-- Required action --
Copy each line, word for word, from the one with "Click green up-arrow badge on Quentin's photo" through the final line of the listing, but skip the pictures.
---
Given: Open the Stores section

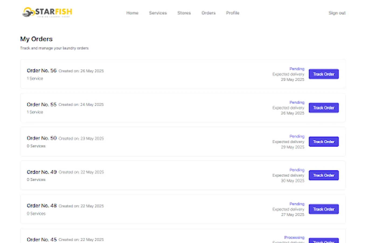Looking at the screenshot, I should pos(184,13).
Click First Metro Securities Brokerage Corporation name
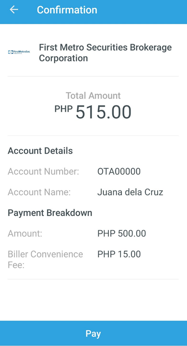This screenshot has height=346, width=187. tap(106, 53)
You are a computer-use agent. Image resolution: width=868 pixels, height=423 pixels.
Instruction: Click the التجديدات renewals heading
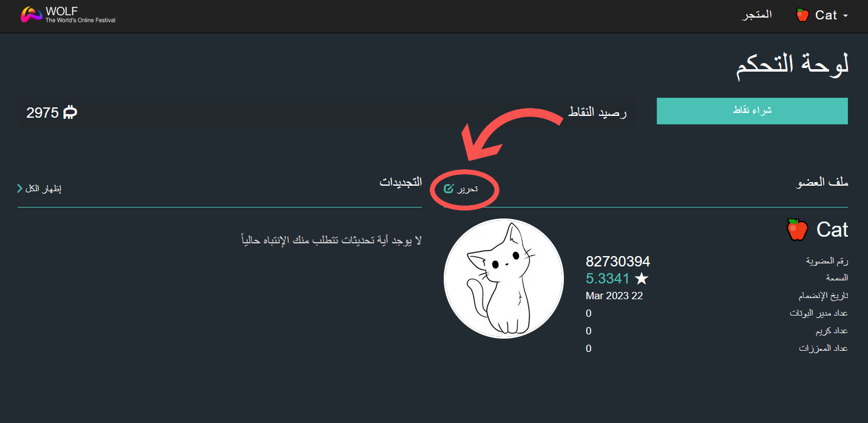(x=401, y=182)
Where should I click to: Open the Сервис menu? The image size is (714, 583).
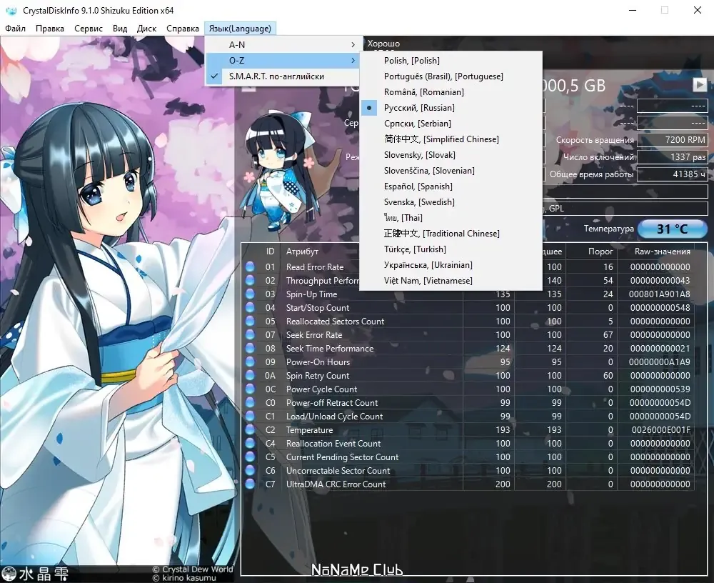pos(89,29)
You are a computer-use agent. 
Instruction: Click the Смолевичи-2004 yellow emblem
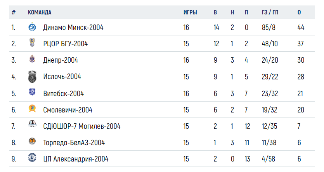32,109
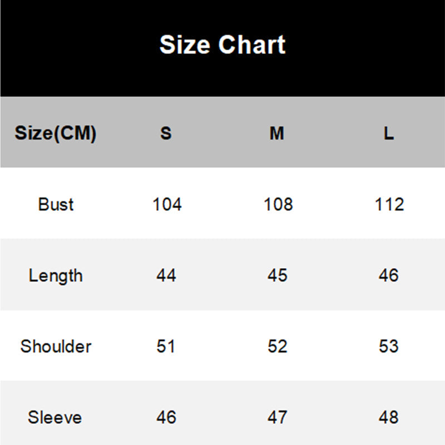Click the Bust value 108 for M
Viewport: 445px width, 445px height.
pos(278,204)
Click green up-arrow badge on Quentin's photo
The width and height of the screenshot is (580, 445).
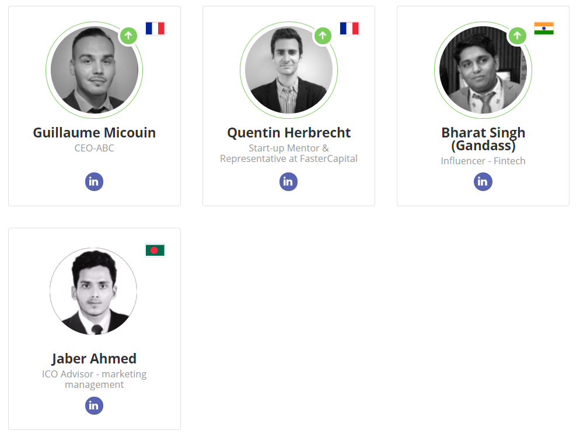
---
-- Problem solution --
Click green up-arrow badge on Quentin's photo
The width and height of the screenshot is (580, 445).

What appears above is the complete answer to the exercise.